1) How do interval funds compare to BDCs or tender-offer funds?
- Interval Funds (closed-end, continuously offered): Provide periodic repurchases (typically quarterly) of 5–25% of shares at NAV. Daily pricing, limited liquidity via scheduled windows; suitable for semi-liquid alternatives.
- Tender-Offer Funds (closed-end): Discretionary tender offers (often quarterly/annual); board decides amounts. Less predictable than interval funds; can gate or prorate.
- BDCs (Business Development Companies): Invest in private loans/equity of middle-market firms.
- Listed BDCs: Exchange-traded; daily liquidity via market, but share price can deviate from NAV (discounts/premiums).
- Non-traded BDCs: NAV-based with periodic repurchase programs subject to caps and suspensions.
Key contrasts: predictability of exits (interval > tender), market-price volatility (listed BDCs highest), and degree of board discretion (tender/non-traded BDCs).

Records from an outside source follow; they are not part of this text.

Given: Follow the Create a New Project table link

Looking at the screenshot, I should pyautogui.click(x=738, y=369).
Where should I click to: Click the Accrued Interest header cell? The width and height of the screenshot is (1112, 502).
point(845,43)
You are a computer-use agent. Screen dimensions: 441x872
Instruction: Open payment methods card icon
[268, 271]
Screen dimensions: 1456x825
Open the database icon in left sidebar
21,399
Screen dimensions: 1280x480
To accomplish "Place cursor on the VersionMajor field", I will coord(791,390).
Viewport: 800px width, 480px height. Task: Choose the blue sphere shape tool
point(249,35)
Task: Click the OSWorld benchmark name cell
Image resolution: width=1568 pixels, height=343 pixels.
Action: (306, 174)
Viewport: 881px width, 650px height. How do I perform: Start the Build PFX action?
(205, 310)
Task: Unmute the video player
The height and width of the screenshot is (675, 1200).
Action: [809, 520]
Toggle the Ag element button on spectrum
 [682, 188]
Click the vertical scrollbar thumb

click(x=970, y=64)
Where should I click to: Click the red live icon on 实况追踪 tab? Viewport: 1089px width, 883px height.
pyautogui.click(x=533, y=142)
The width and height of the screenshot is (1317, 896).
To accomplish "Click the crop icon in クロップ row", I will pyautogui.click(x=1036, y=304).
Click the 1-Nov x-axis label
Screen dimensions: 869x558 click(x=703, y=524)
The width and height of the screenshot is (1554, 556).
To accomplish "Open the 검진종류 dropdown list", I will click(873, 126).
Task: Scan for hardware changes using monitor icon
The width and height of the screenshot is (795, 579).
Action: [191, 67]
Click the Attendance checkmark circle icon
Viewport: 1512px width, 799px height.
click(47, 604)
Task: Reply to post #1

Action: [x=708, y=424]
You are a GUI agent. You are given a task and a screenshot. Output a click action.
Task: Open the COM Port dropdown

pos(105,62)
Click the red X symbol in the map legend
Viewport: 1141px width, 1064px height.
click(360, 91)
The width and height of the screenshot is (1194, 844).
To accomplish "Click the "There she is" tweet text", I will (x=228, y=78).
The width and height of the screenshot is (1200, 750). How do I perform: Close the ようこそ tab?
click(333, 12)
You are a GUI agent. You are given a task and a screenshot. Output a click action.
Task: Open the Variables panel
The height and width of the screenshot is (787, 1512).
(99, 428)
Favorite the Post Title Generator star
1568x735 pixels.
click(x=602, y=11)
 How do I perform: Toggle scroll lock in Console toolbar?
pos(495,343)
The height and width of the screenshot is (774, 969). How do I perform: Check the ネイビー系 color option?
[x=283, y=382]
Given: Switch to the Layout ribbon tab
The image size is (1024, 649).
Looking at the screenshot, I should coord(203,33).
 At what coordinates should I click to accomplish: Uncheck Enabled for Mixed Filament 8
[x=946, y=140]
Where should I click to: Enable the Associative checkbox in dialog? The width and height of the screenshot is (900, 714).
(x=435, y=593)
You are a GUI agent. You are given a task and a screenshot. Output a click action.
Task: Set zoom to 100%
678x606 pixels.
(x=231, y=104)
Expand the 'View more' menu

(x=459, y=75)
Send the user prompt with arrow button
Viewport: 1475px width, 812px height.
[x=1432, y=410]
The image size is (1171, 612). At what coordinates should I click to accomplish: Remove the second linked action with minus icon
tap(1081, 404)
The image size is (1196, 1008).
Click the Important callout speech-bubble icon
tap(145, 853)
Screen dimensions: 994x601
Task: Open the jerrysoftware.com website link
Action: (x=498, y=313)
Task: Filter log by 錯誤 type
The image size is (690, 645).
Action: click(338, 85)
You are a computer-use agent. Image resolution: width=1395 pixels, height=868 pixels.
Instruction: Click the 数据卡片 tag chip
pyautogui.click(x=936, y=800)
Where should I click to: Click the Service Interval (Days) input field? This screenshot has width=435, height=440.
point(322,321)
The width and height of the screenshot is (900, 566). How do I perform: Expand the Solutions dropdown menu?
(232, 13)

2) What is redemption friction, and why does it matter?
“Redemption friction” is any constraint, delay, or cost when exiting: lock-ups, notice periods, gates, proration, exit fees, in-kind distributions, or suspensions. It matters because:
- Drives cash-flow planning and emergency liquidity.
- Reduces sequencing risk (forced selling at bad times) if managed well.
- Affects portfolio construction (how much you can commit to illiquids vs. maintain in liquid sleeves).
- Influences client experience and expectations—fewer surprises, fewer behavioral mistakes.
3) How do RIAs mitigate downside in a liquidity crunch?
- Laddered liquidity: Mix daily-liquid ETFs/T-Bills, semi-liquid funds, and locked vehicles; stagger redemption windows.
- Cash & lines: Maintain cash buffers and access to lines of credit (prudently sized) to bridge timing gaps.
- Pacing & commitments: Commit capital gradually; avoid front-loading vintages; stress-test for denominator effect and redemption spikes.
- Secondaries & transfers: Build relationships to sell LP interests or negotiate partial exits if needed.
- Terms & governance: Prefer funds with transparent gates/proration, fair-value policies, and investor-friendly side-letter protections.
- Client policy: Pre-agreed liquidity policy, realistic timeframes, and proactive communication to reduce panic redemptions.